Making healthy choices
Published 12:00 am Saturday, July 1, 2023
Community class promotes nutritious meal prep
Eating healthy can be a challenge for many, especially with busy schedules limiting time in the kitchen.
But a community class at Ohio University Southern has been offering advice on how to prepare balanced, affordable meals ahead of time.
Email newsletter signup
“Our target is busy moms, 18-44,” Camryn Zornes, health educator for the Lawrence County Health Department, said.
The class on Monday was led by Viviane Khounlavong, a local fitness expert who teaches yoga, as well as runs a southeast Asian food truck, named “Yommaste,” dedicated to healthy meals.
“She’s a great person to ask about everything,” Zornes said of Khounlavong. “She’s a great community leader.”
To kick off the class, Khounlavong brought along steamed jasmine rice, green beans and chicken for attendees.
She said the meal is less than 400 calories and contains proteins.
“It is cooked in olive oil,” she said of the preparation. “And with garlic and black pepper.”
Of the green beans, she said she prefers not to cook them all of the way, leaving them with a bit of crunch.
“So you’re not cooking all the good stuff out,” she said.
Next, she spoke of the need for a balanced diet, breaking it down into four components.
First, were proteins, which can include chicken, fish, eggs and beans.
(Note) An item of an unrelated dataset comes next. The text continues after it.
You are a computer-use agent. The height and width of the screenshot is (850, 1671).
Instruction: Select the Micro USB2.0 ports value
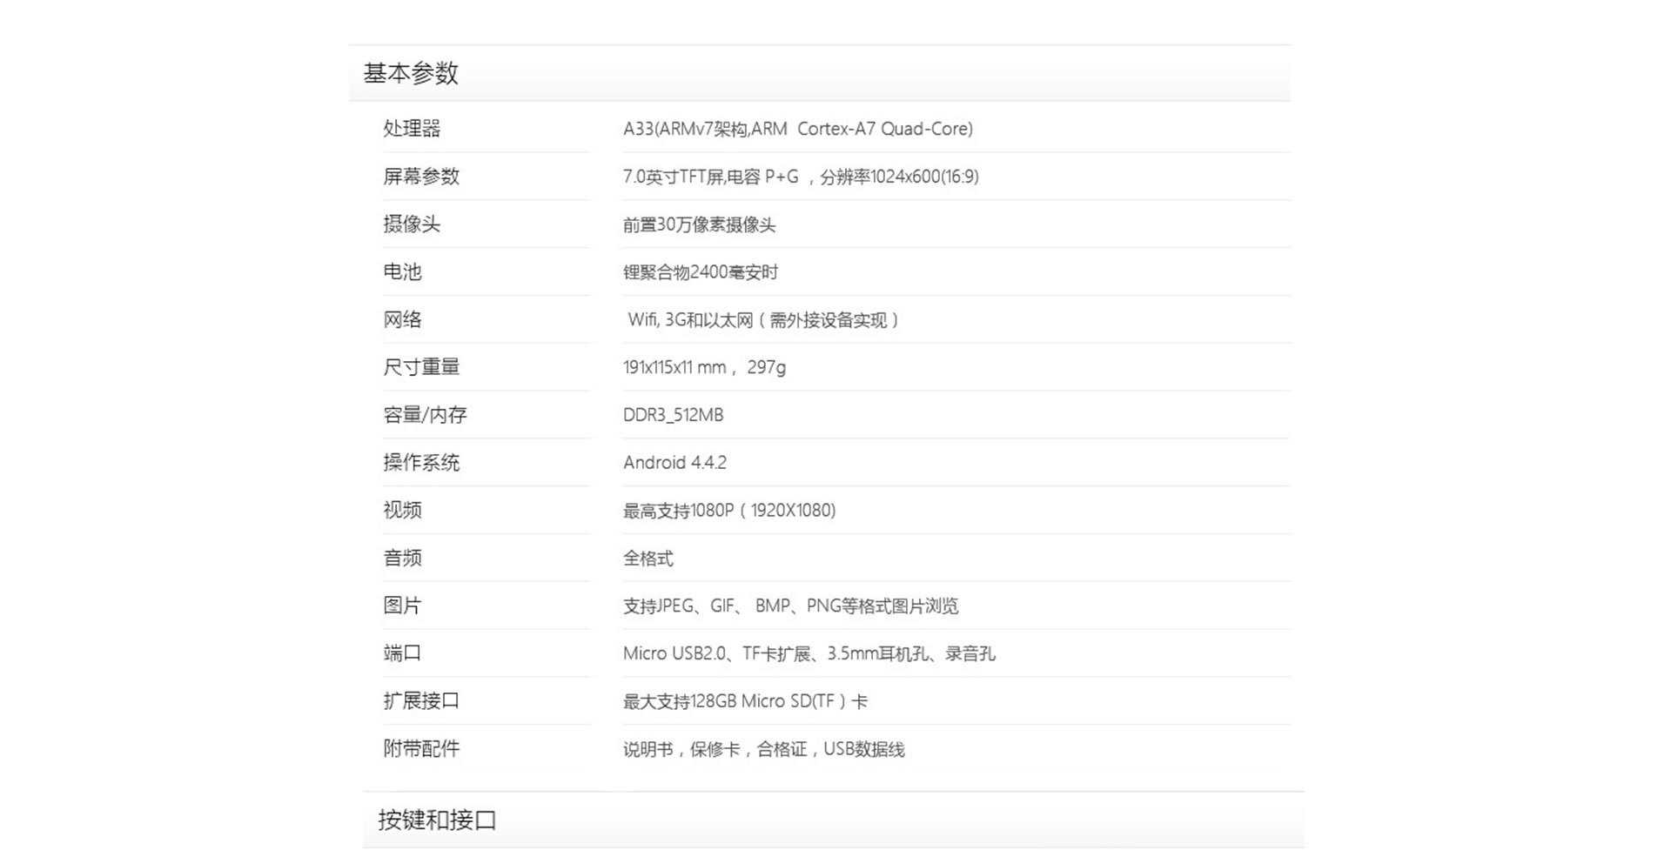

Next were “clean” carbs, consisting of things like buckwheat noodles, rice and granola.
Third were vegetables, such as broccoli, asparagus and Brussels sprouts.
The green, the better, she told the class.
And last were healthy fats, such as almonds, avocado, olive oil and mixed nuts.
After this presentation, Khounlavong had the class make up their own meal plans covering the four categories.
One person asked about whether olive oil mayonnaise is better than the regular version.
She conceded that it was healthier, but said “the healthier option is not necessarily healthy.”
Khounlavong said the goal is to prepare advance meals two or three times a week.
“And the key is what you have in the pantry,” she said. “The key is good, healthy food.”
Zornes said the class meets each week, from 5-6:30 p.m., at no charge, and is funded through a preconception and inter-conception health grant.
“It covers healthy living, fitness, nutrition and nutrition,” she said.
She said the class runs through July 10, but OUS is planning to start it back again, likely at the end of July.